A poll recently conducted by NBC/WSJ from September 16-19 purportedly showing strong opposition to Brett Kavanaugh’s confirmation to the Supreme Court has several flaws and is yet another example of the news media trying to soften public opinion toward Kavanaugh’s accuser.

In essence, the poll is completely meaningless.

First, the poll surveys “registered voters.” As a matter of accepted practice, registered voters are interesting, but they are not a good gauge for what voting public thinks. No poll worth its salt would survey registered voters to get at actual public opinion of those who go to the polls and choose our elected representatives. In order to know what voters think, a survey should measure “likely voters.” This poll does not do that.

Second, the poll oversampled women. The country has 51 percent, not 52 percent women, as this poll surveyed. The single percentage point in their favor can skew a poll and generate a false result, or an inaccurate measurement. One percentage point difference in gender may skew a poll several points.

Third, the poll included 44 percent Democrats and only 36 percent self-identified Republicans. As a result, the poll was most certainly skewed in favor of the accuser over a Republican nominated justice. Interestingly, there may be more shenanigans at work in the poll as another 8 percent of the respondents did not identify either as Republican or Democrat, which leaves open the possibility that those surveyed in those categories are leftists, and hence predisposed to oppose whatever nominee comes from a Republican president. We do not know this, however, because this poll does not tell us.

Finally, the poll withholds not only many of the questions asked to those surveyed, but against proper social science procedure, it hides its methodology. Both of these things together should cast suspicion on a poll that claims to measure what the public is thinking.

Every reliable pollster knows that the type of questions asked, and the order they are asked, can have a profound impact on the outcome of a poll as the fabulous seriesYes, Prime Minister” brilliantly demonstrated. Therefore, it is troubling to say the least, that about half the questions of this poll are kept from the public view.

We should also note the time the poll was conducted as an additional measure of unreliability. The survey was conducted from Sunday to Wednesday. Usually weekends are awful measures of what the public thinks because the poll does not survey all it could capture randomly as people on the weekend are out and about taking care of family chores, or having a weekend holiday. But, in this instance, that amounts to one day.

The rest of the week could be a reliable measure barring anything major occurring like a weather event. In this case, there was a weather event—the aftermath of Hurricane Florence. Several states were preoccupied or otherwise unable to receive a phone call during this period. As a result, there were potentially hundreds of thousands of people left out of the chance of being surveyed in this poll. That alone can skew a poll in a direction that would be unreliable. In this case, several Republican states were unlikely to be surveyed.

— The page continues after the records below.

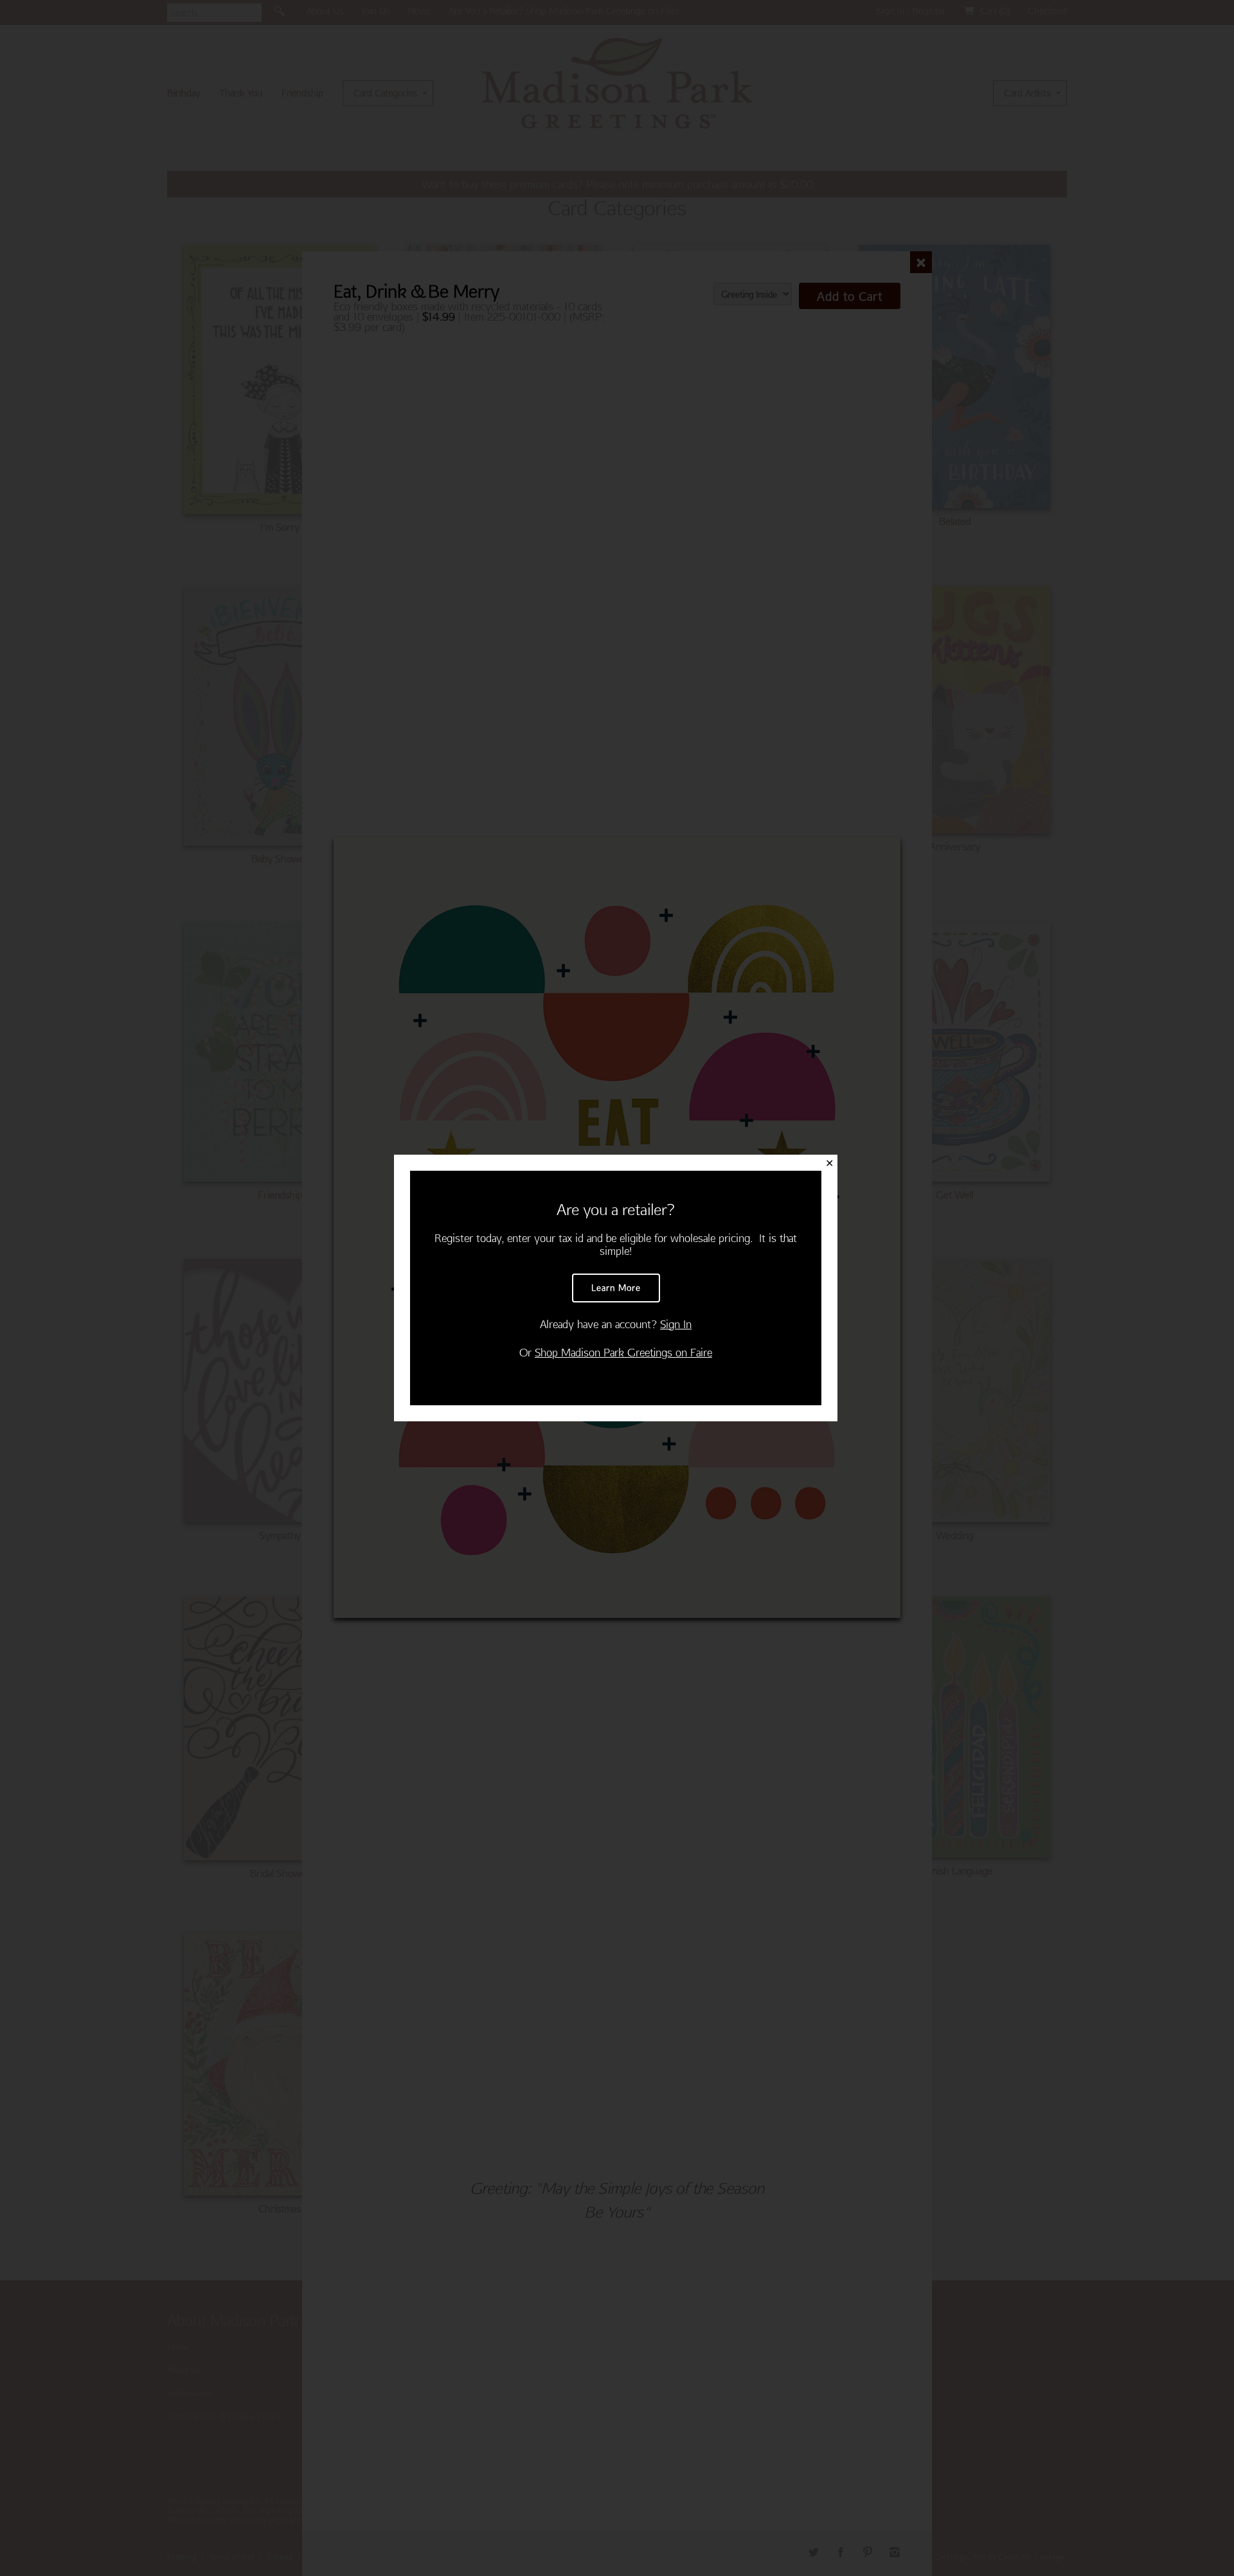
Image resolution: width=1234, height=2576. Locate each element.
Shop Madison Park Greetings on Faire (623, 1352)
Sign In (676, 1324)
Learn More (616, 1287)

There are very few polls that are accurate in the age of Trump. In fact, most polls in the last election got it wrong, save Trafalgar. Too often, polls are now meant to try to push voters in the direction the news media wants it to go. Reporters lazily build into their own stories polls that confirm their own political opinions. This is what we call confirmation bias. Just because there is a poll confirming our political ideology does not make the opinion, or the poll, true.

In 2016, we found that most every poll failed to capture the state of the electorate. This poll does nothing to restore confidence that we know anything about the public mind, save actual voting.